Information provided =>
· · · · · · ·
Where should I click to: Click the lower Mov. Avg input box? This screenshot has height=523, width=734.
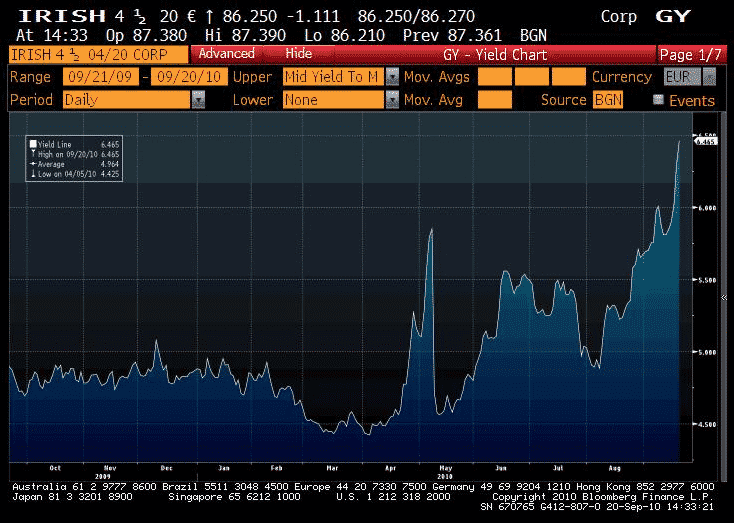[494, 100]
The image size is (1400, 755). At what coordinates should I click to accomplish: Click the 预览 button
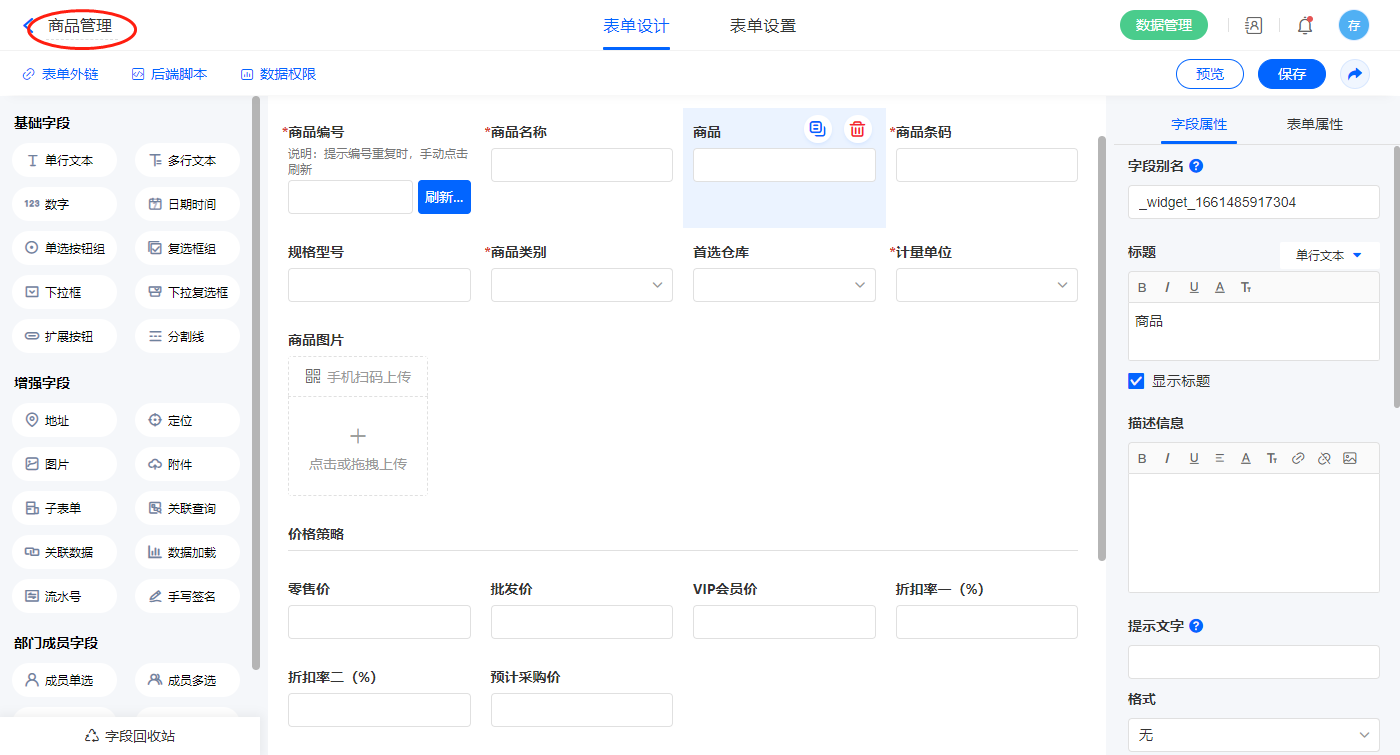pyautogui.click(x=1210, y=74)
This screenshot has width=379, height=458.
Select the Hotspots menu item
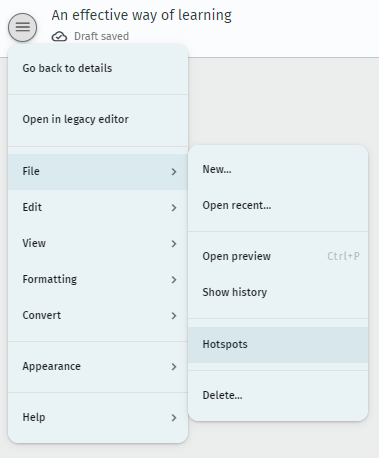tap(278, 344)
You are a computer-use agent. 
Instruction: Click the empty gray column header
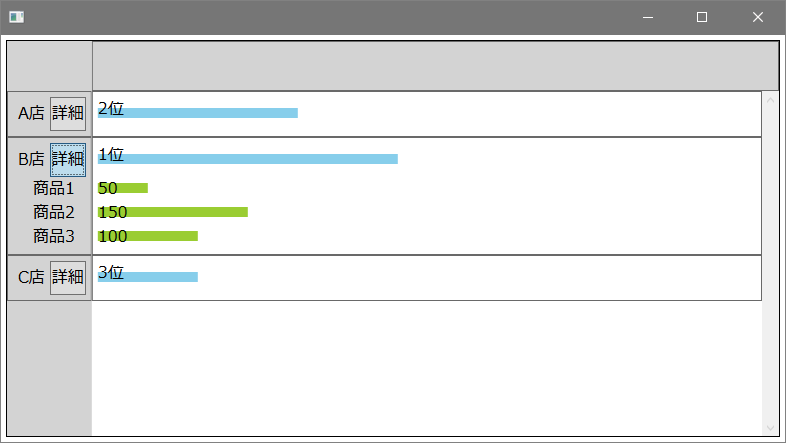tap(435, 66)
· · · · · · ·
Work to complete =>
Quote only the lines that start at the line holding "You are a computer-use agent." and end at the last line of the entries, including both of those lines, and omit every picture.

Exercise output =>
You are a computer-use agent. 
Instruction: Click the empty gray column header
tap(435, 66)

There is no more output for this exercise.